Trade Desk (TTD) reported third-quarter earnings and revenue that fell short of estimates, sending TTD stock plunging in early trading Friday.

For the quarter ending Sept. 30, the digital advertising firm reported earnings of 33 cents per share, up 27% from a year earlier. However, this was below analyst expectations of 29 cents a share. Revenue climbed 25% to $493 million, also missing estimates of $487 million.

Part of the reason for the disappointment was the company’s guidance for the current quarter ending in December. Trade Desk expects earnings before interest, taxes, depreciation and amortization (EBITDA) of $270 million, well below estimates of $291 million. The company predicted revenue of $580 million at the midpoint of its forecast, falling short of estimates of $610.4 million.

“Management blamed the weaker-than-expected guide on a slowdown that happened in the second week of October,” said Jefferies analyst James Heaney. “The slowdown primarily impacted auto and consumer electronics, but also media and entertainment and some other large advertisers. Though TTD has seen stabilization in spend trends and is cautiously optimistic about the outlook, we worry that there could be additional budget cuts ahead.”

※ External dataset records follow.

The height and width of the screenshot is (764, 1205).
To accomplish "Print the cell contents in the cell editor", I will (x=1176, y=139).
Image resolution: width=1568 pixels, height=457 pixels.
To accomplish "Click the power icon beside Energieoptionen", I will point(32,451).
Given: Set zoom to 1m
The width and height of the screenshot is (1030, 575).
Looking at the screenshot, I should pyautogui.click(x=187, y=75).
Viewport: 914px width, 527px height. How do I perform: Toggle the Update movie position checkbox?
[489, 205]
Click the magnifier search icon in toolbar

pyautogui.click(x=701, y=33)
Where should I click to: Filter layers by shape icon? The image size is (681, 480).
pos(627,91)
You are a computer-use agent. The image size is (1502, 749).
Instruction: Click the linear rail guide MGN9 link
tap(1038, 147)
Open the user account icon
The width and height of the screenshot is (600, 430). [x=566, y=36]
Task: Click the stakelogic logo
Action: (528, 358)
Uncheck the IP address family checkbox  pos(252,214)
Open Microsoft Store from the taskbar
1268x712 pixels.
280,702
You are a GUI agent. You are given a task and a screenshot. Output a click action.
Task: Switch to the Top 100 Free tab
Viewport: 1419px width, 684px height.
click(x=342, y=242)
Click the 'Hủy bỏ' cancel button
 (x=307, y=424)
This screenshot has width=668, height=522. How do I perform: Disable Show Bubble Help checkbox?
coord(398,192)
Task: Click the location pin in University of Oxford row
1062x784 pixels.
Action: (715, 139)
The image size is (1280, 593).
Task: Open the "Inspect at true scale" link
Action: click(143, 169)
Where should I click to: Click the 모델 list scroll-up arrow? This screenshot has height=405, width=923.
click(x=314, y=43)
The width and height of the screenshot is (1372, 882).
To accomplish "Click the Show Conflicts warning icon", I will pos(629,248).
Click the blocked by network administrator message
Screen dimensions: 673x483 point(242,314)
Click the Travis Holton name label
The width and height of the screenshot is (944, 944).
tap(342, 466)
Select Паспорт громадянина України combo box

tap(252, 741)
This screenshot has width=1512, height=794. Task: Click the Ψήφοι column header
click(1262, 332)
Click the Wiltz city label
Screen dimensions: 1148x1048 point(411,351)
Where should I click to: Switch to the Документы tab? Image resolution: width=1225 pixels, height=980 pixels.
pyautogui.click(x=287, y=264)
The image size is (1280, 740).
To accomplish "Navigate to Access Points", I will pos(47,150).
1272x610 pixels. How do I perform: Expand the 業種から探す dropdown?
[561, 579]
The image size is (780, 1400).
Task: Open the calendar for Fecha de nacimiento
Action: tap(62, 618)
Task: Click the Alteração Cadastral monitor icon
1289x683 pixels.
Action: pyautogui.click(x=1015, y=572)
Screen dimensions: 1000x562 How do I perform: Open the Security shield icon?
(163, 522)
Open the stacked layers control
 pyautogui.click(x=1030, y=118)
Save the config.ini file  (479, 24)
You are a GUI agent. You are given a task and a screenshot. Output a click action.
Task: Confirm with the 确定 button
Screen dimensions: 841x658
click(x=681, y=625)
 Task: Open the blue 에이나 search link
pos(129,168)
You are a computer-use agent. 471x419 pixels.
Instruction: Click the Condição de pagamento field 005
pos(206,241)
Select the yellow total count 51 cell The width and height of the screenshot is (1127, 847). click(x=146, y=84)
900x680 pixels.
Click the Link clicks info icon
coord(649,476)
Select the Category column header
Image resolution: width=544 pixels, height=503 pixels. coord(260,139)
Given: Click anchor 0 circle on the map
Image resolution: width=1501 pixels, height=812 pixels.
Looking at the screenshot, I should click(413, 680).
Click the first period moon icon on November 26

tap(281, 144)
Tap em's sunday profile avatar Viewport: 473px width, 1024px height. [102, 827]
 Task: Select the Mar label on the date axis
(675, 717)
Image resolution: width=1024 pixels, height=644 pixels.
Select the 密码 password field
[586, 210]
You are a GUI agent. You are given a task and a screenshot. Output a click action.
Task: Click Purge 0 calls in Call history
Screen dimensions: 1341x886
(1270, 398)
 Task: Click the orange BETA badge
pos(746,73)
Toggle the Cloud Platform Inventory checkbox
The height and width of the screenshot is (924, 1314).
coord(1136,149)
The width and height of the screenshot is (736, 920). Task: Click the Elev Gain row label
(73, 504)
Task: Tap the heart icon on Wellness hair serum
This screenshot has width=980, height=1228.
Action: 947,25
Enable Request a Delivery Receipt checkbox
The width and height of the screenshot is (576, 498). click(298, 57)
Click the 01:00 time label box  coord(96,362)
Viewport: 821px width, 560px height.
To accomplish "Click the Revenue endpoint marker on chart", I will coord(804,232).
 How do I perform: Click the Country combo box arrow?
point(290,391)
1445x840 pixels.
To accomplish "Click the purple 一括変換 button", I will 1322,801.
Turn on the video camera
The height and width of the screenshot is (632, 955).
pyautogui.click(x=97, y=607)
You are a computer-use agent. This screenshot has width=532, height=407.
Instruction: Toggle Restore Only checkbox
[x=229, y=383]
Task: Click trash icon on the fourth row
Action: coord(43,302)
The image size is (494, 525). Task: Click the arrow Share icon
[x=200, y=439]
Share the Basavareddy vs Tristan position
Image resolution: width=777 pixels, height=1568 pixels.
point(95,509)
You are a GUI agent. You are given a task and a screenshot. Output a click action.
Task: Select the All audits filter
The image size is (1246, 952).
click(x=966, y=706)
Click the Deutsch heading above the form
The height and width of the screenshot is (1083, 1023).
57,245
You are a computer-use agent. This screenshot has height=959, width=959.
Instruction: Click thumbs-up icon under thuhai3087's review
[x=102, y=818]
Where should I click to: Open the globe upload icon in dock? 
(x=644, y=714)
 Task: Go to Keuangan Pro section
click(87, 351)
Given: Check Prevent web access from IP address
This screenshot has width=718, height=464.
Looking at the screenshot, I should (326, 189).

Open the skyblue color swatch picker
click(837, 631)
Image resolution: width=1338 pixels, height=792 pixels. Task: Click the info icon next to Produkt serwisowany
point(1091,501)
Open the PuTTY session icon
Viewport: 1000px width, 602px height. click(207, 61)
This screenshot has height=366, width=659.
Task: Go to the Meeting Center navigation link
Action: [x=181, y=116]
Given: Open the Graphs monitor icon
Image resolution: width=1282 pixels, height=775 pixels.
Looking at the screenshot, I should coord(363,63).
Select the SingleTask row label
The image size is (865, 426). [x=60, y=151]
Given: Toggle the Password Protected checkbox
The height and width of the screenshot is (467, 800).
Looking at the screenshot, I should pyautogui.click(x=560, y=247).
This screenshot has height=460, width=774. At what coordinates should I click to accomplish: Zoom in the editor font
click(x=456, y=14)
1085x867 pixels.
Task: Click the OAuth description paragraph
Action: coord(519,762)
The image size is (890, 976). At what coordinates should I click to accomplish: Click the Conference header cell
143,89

Following the disappointing report, TTD stock tumbled 27.7% in early trading.

The Ventura, Calif.-based company’s automated platform enables brands and ad agencies to buy online and mobile ads in real time, rather than in advance. In addition, Trade Desk helps clients leverage online data to improve their targeted advertising.

Heading into the earnings report, TTD stock had advanced 75% in 2023 and held a Relative Strength Rating of 96 out of a best-possible 99.